No need to compute the similarity for every row. You can use this instead:
coSim2<-function(mat1, mat2, topK){
#similarity computation:
xy <- tcrossprod(mat1, mat2)
xx <- rowSums(mat1^2)
yy <- rowSums(mat2^2)
result <- xy/sqrt(outer(xx,yy))
#top similar rows from train (per row in test):
top <- apply(result, 2, order, decreasing=TRUE)[1:topK,]
result_df <- data.frame(testRowId=c(col(top)), trainRowId=c(top))
result_df$CosineSimilarity <- result[as.matrix(result_df[,2:1])]

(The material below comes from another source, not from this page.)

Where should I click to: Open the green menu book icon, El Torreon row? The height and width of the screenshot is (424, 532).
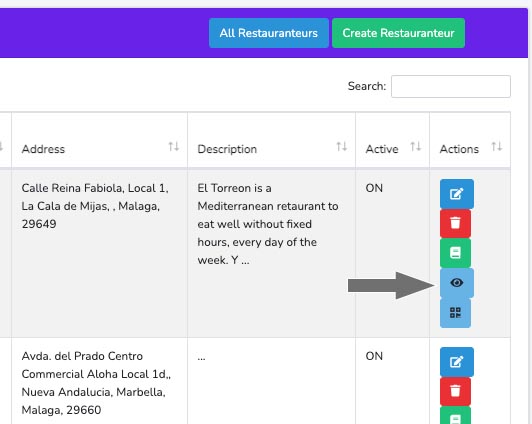[455, 253]
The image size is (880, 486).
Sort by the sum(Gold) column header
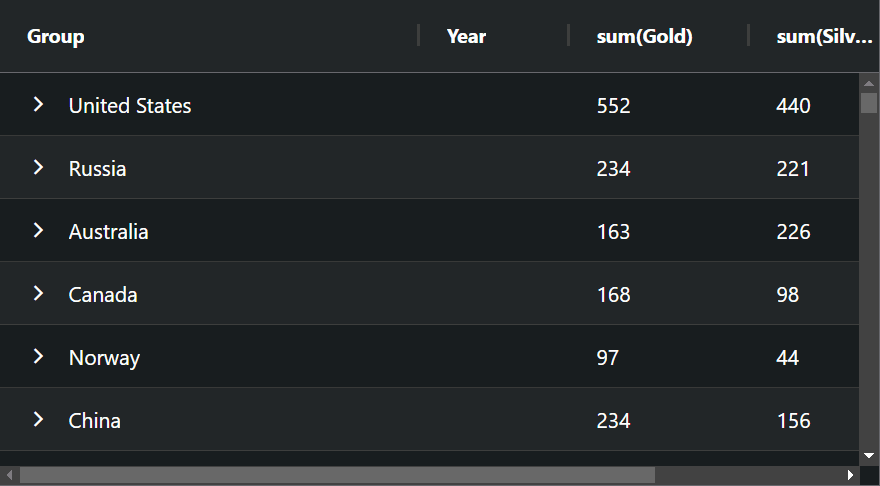tap(644, 36)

list(similarity=result_df, index=t(top))
}
Test data (I've reduced your train matrix)
set.seed(123)
train<-matrix(round(runif(100000),0),nrow=500,ncol=200)
set.seed(987)
test<-matrix(round(runif(400000),0),nrow=2000,ncol=200)
Result:
> system.time(cosineSim<-coSim(train, test, topK=50)) #380secs
user system elapsed
41.71 1.59 43.72
> system.time(cosineSim2<-coSim2(train, test, topK=50)) #380secs
user system elapsed
0.46 0.02 0.49
Using your full 5000 x 200 train matrix, coSim2 runs in 7.8 sec.
Also note:
> any(cosineSim$similarity != cosineSim2$similarity)
[1] FALSE
> any(cosineSim$index != cosineSim2$index)
[1] FALSE
You can't use identical because my function returns integers instead of doubles for row IDs.